The Outside Directors’ Motions for Reconsideration of its previous holding regarding the affirmative defense of the statute of limitations are GRANTED. The Court holds that the two-year state statute of limitations applies to the RTC’s allegations of gross negligence in this case. See Tex.Civ.Prac. & Rem.Code Ann. § 16.003(a) (Vernon Supp. 1994). The Outside Directors’ Motions for Partial Summary Judgment are GRANTED. Defendant Acton’s Motion for Partial Summary Judgment is likewise GRANTED. The Court sua sponte GRANTS the same relief to Defendant Rittenberry.

SO ORDERED.

. Unless otherwise specified, further references in this opinion to "the RTC" will denote Plaintiff, the RTC in its corporate capacity.

. In addition to the transactions described below, the RTC's Trial Brief, filed March 15, 1993, discusses an additional personal loan to Cummings for $285,000. The RTC has since withdrawn its claims regarding this loan. See letter from James Englert, dated May 18, 1993 and filed July 1, 1993.

. Defendants Clayton and Davidson filed their Motion for Partial Summary Judgment and Brief in Support on September 15, 1993. Defendant Courtney filed a Motion on September 24, 1993, adopting Clayton and Davidson’s Motion "for all purposes as Mr. Courtney is entitled to Summary Judgment on the RTC’s claims for ordinary negligence and breach of fiduciary duties_” William F. Courtney’s Motion for Summary Judgment at 1. The Court will hereinafter regard Clayton and Davidson’s Motion as speaking for all three of the Outside Directors.

. Texas law defines gross negligence as “that entire want of care which would raise the belief that the act or omission complained of was the result of a conscious indifference to the right or welfare of the person or persons to be affected by it.” Burk Royalty Co. v. Walls, 616 S.W.2d 911, 920 (Tex.1981) (citing Missouri Pacific Ry. v. Shuford, 72 Tex. 165, 10 S.W. 408, 411 (1888)). The Court believes that a director’s total abdication of duties falls within this definition of gross negligence.

. The Texas legislature gave added weight to the Gearhart standard of liability when it enacted House Bill 1076. The statute explicitly provides that officers and directors may be held liable only for acts of gross negligence. The legislature explained that the statute was not intended to change, but merely to clarify, existing law regarding the proper standard of care for officers and directors of insured depository institutions. See House Bill 1076, § 2.

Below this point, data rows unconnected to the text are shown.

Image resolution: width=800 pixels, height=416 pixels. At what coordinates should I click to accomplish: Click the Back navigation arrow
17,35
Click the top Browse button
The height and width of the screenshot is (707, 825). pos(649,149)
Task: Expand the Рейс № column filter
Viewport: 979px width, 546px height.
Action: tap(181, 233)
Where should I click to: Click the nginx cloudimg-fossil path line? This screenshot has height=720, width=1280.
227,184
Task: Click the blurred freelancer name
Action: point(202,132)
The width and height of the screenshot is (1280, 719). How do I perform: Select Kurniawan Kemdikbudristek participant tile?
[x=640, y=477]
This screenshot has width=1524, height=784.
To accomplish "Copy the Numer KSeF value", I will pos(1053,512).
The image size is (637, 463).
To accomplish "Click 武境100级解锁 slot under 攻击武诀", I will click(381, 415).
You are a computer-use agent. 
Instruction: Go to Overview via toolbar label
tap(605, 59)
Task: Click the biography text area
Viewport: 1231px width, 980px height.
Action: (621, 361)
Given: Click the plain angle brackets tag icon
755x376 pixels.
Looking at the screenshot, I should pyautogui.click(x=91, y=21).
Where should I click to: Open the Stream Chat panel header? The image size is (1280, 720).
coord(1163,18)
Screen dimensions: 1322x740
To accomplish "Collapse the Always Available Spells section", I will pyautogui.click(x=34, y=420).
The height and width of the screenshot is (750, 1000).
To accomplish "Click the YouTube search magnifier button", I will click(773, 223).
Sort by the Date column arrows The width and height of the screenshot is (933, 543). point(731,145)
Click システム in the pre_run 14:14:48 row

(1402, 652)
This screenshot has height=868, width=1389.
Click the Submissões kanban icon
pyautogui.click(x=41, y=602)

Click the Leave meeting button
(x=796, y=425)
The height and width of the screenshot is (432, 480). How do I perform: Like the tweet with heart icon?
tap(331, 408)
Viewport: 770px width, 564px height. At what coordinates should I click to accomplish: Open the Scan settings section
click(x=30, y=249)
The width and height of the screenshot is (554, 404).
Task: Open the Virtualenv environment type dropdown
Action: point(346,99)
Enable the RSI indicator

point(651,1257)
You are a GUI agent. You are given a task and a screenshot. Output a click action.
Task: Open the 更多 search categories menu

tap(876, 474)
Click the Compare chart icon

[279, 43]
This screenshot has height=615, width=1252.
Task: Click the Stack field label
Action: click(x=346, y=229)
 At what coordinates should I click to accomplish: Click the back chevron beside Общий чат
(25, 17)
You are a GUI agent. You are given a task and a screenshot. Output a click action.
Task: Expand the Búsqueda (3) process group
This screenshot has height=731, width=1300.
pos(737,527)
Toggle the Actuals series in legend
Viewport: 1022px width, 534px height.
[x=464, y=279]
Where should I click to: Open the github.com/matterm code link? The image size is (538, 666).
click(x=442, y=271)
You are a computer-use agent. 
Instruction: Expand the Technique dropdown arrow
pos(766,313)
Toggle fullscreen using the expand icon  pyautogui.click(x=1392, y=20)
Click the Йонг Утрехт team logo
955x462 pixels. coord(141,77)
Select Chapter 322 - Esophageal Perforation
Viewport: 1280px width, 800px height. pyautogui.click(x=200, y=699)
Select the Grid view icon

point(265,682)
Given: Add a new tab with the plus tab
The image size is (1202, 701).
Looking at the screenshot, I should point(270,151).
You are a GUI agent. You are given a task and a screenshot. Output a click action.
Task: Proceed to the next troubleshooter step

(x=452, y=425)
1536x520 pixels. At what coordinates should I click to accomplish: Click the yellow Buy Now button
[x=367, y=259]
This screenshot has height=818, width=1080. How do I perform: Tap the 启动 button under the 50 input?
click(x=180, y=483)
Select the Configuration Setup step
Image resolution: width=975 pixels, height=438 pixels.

. The RTC has generally asserted that Acton and his relatives dominated HeritageBanc. See First Amended Complaint at ¶ 19; Joint Pretrial Order at 2. Although the RTC's presentation of the case in its trial brief emphasizes the questionable nature of loans made to Acton’s relatives, the specific allegations pled against him do not seem to differ from those raised against the clearly "disinterested” directors. See RTC's Trial Brief, filed March 15, 1993; see also First Amended Complaint at ¶¶ 30-59; Joint Pretrial Order at 18-23.

. Defendants Acton and Rittenberry have not sought summary judgment on this issue. However, at this juncture it appears that at trial neither could be held liable for breach of fiduciary duty or negligence.